A necessary evil

Business leaders unite to oppose city’s B&O tax proposal, offer alternative plan

Almost nobody likes the proposed Business & Occupation tax. Not even some who support the idea.

"It’s no fun," said Vancouver City Council Member Dan Tonkovich. "It’s not going to make any of the council members any friends. It’s (an option) that nobody likes, including myself."

Tonkovich feels the B&O tax is a necessary evil – the only viable option in a two-year debate on how best to generate funds for police, fire and transportation in the city. He feels it’s the only way to generate the level of revenue needed to fund such services. Still, the council is at once solid in its belief in the B&O tax and unclear on whether or not to impose the ordinance.

"We haven’t decided if we’re going to implement the B&O or not," Tonkovich said.

The Greater Vancouver Chamber of Commerce, an opponent of the tax from the onset, not only opposes the idea, but has officially proposed an alternative. The chamber is a member of a business coalition formed in September, comprised of eleven representatives from the Columbia River Economic Development Council, Identity Clark County, the Downtown Association and a host of area businesses. The coalition on Oct. 12 published a position advocating a return to the business surcharge model, which would bring $50 per employee with a $20,000 cap for each business.

"The B&O tax is not a workable idea," said coalition member Ginger Metcalf. "As currently proposed, it is not equitable."

To support her assertion, Metcalf referred to what she calls the "check writers" of the equation, arguing that the tax on gross revenue would hit some types of businesses harder than others.

"The B&O tax would aggressively hit people with high revenues but very narrow profit margins," Alan Webb of Alan Webb Nissan. "Although (car dealerships) do a lot of business, we have a very thin profit margin. I think what’s happening is (that) it’s real easy to put the burden on the business community."

Webb said under the surcharge model, he would pay a hypothetical $4,000 annually, while under the B&O tax, that number would increase. To address this concern, the city Nov. 6 will offer for consideration a modified version of the current ordinance, which would tax different business sectors on a varying percentage scale.

Metcalf said the modified ordinance would only soften the blow, and would still be a heavy hit to business.

Whether the ordinance is modified or not, the very idea has caused Webb to consider drastic measures.

"I own another store and I’m contemplating moving it out of the city limits. That’s going to be part of the equation and it’s not going to be friendly," he said.

Other indications suggest the debate is already less-than-friendly. The coalition has also offered to act as an advisory board to the city.

"That’s something that struck me as rather odd," said Tonkovich. "My opinion is that is a rather curious proposal, I’m not sure what they’re getting at with that."

Metcalf maintains the offered help is needed.

"I think if I were a council member with not much real business world experience, I would want to work with some business people to help me make decisions," she said.

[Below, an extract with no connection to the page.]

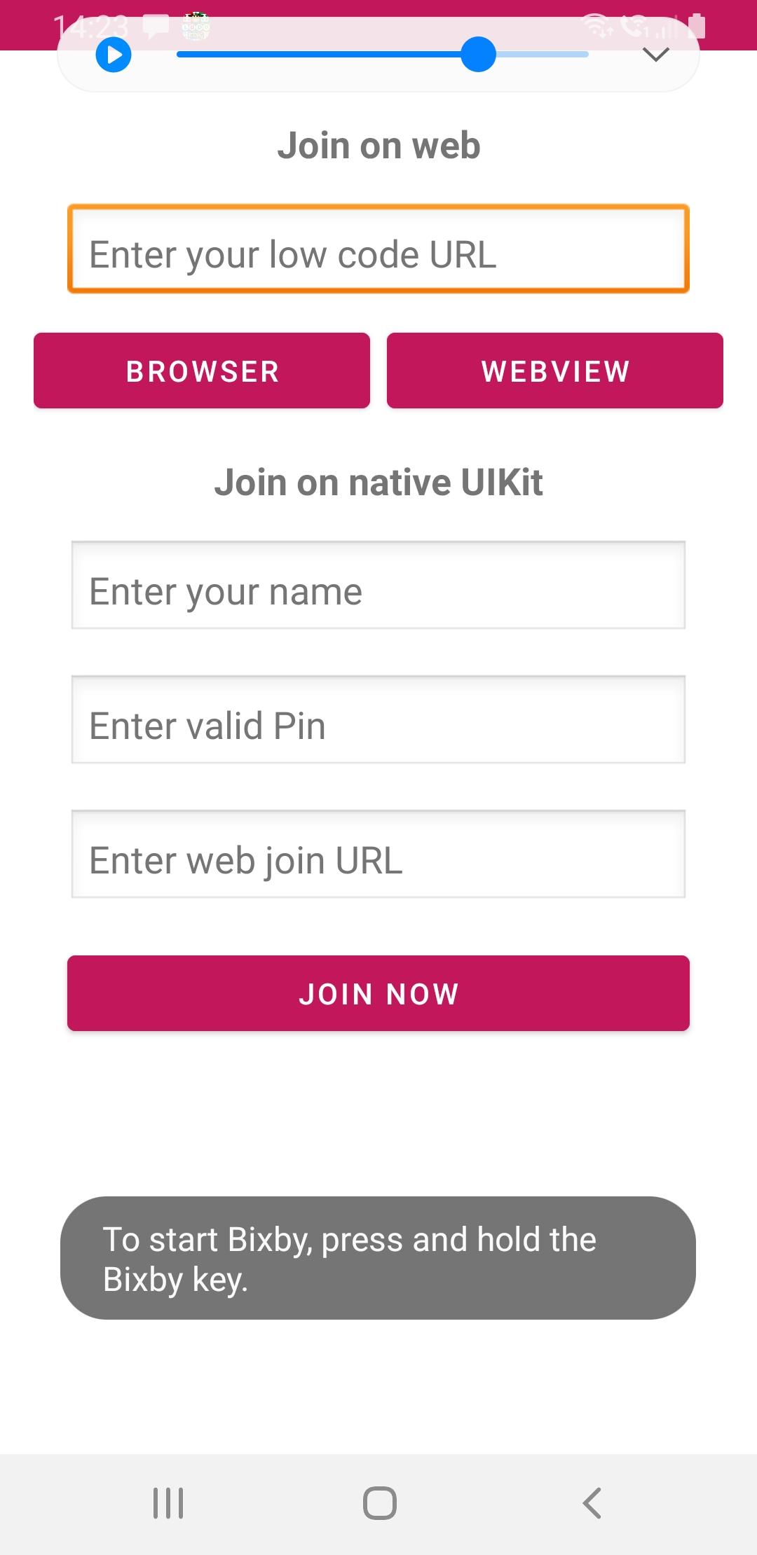
Task: Tap the Bixby toast message
Action: pyautogui.click(x=379, y=1258)
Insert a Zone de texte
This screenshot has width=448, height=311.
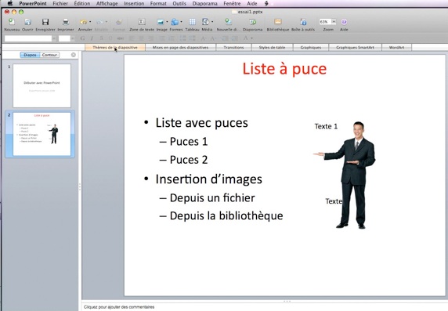coord(142,22)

That nothwithstanding, money remains the center of the city’s position on the matter. The city reports the "unmet needs" of the city to be somewhere between $13 million and $27 million, with transportation alone sitting between $10 million and $20 million. The new B&O tax ordinance would generate close to $10 million in its second year, making it, in the opinion of the city, the best that can be done.

City officials expect to make a decision on the issue in the next three weeks.

"The only option left remaining that makes any sense is the B&O option," Tonkovich said.

And as decision time draws near, attrition seems to be on their side.

"The sooner they make a decision, the sooner we can get on with business," Metcalf said.